[Source material]
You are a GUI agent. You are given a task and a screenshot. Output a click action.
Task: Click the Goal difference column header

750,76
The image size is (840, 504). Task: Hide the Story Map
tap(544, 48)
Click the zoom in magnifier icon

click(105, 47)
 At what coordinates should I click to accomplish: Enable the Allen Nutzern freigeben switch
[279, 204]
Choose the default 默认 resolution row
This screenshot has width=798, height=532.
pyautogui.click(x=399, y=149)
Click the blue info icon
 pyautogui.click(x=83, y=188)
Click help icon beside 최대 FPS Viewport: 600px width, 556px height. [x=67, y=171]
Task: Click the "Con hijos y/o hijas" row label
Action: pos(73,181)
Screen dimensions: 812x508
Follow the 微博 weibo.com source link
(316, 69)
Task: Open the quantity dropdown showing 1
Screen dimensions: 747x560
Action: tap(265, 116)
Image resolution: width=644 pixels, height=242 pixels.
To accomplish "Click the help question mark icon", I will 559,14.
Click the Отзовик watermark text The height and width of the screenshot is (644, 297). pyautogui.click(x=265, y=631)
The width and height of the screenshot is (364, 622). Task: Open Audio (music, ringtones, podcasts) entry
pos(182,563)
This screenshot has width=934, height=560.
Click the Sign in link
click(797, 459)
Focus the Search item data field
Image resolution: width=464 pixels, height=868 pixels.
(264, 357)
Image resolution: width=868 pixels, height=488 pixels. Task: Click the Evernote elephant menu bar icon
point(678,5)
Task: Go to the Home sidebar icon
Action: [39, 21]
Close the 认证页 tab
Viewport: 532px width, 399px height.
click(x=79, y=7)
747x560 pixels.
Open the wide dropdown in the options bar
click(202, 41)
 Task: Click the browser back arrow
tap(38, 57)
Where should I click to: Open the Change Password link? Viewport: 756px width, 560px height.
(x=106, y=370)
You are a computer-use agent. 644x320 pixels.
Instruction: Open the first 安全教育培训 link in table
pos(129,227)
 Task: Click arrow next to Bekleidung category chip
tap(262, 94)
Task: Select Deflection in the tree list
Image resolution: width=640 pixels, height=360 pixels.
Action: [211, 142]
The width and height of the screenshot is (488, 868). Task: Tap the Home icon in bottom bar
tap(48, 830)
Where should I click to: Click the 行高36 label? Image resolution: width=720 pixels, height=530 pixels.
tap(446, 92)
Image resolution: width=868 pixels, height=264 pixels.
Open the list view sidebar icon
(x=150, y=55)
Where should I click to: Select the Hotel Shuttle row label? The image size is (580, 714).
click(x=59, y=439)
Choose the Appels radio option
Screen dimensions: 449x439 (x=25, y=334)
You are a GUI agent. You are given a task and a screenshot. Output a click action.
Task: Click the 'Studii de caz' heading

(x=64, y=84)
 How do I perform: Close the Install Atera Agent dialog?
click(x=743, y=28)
[/Source material]
What is required: Starting with the line that has "Where should I click to: Open", print each remaining line of the listing exactly.

Solution to the problem:
Where should I click to: Open the Change Password link? Viewport: 756px width, 560px height.
(x=106, y=370)
You are a computer-use agent. 644x320 pixels.
Instruction: Open the first 安全教育培训 link in table
pos(129,227)
 Task: Click arrow next to Bekleidung category chip
tap(262, 94)
Task: Select Deflection in the tree list
Image resolution: width=640 pixels, height=360 pixels.
Action: [211, 142]
The width and height of the screenshot is (488, 868). Task: Tap the Home icon in bottom bar
tap(48, 830)
Where should I click to: Click the 行高36 label? Image resolution: width=720 pixels, height=530 pixels.
tap(446, 92)
Image resolution: width=868 pixels, height=264 pixels.
Open the list view sidebar icon
(x=150, y=55)
Where should I click to: Select the Hotel Shuttle row label? The image size is (580, 714).
click(x=59, y=439)
Choose the Appels radio option
Screen dimensions: 449x439 (x=25, y=334)
You are a GUI agent. You are given a task and a screenshot. Output a click action.
Task: Click the 'Studii de caz' heading

(x=64, y=84)
 How do I perform: Close the Install Atera Agent dialog?
click(x=743, y=28)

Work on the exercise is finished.